Waiting for the Mainstream Market to Get It

Figure 3-3:  Waiting for the Mainstream Market to "Get It"

We tell our clients that if they start preparing to sell to the early majority (the pragmatist) from day one, they can virtually eliminate the chasm and change the shape of the bell curve in Figure 3-3 by bringing in mainstream-market sales sooner. Note in Figure 3-4 that the duration of the product life cycle does not change but that now the categories of buyers can be sold to concurrently rather than serially. By empowering traditional salespeople to have conversations about usage with Key Players, Marketing can accelerate acceptance and market share at higher margins. If time to revenue is the question, then Sales-Primed Communications from day one is the answer.


Who Ends Up Selling to Whom

Figure 3-4:  Eliminating the Chasm: Helping the Mainstream Market "Get It" by Incorporating Sales-Primed Communications into Product Launches (Solid line curve = without chasm; broken line curve = with chasm)

What happens when a company fails to drive top-line revenues? The most common result is mutual finger pointing by Sales and Marketing. We believe that both Sales and Marketing have failed to do their jobs. Traditionally, there is a great deal of tension, even conflict, between these two functional areas. Later in this resource, we'll explore this relationship more closely, and offer a definition of an appropriate interface between Sales and Marketing.

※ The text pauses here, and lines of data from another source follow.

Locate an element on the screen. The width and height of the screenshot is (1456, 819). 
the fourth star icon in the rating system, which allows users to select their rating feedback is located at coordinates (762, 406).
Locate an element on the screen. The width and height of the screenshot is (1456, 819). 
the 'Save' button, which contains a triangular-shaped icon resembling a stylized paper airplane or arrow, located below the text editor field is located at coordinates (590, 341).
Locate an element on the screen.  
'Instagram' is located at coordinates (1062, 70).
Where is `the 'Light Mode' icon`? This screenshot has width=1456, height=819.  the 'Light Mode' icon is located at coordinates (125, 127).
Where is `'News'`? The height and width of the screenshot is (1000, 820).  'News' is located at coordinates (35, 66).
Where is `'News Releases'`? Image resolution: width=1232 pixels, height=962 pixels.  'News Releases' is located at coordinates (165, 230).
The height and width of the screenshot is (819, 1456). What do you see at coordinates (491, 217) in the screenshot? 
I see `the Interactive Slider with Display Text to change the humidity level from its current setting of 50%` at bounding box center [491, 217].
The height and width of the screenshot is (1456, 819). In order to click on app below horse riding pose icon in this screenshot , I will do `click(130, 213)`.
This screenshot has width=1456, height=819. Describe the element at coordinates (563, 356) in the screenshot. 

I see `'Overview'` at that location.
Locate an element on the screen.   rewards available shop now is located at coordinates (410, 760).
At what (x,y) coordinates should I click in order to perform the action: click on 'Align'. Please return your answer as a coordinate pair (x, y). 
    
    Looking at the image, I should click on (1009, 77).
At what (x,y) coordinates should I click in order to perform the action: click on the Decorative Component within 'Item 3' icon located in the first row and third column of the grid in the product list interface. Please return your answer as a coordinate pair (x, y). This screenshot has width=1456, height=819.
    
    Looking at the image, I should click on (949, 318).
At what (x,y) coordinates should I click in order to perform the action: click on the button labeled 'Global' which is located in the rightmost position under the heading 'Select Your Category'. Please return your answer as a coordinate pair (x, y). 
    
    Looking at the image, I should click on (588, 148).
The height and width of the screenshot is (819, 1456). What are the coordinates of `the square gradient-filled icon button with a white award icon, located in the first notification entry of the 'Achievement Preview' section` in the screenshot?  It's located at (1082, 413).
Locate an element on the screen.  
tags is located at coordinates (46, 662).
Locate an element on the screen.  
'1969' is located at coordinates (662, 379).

In summary, there are circumstances in which new offerings can enjoy success even without Sales-Primed Communications being made available to their sales organization. As markets and sales organizations mature, however, penetration of the mainstream market almost always proves to be more challenging (a.k.a. "hard rock mining"). To sustain success, companies have to realize how different mainstream-market buyers really are, and act on that insight.

Mainstream-market buyers don't buy; they need help in understanding how an offering can enable them to achieve a goal, solve a problem, or satisfy a need. So, companies can maximize their chances of prospering if they enable their growing number of salespeople to have conversations with buyers in a way that positions offerings more consistently, leveraging best practices.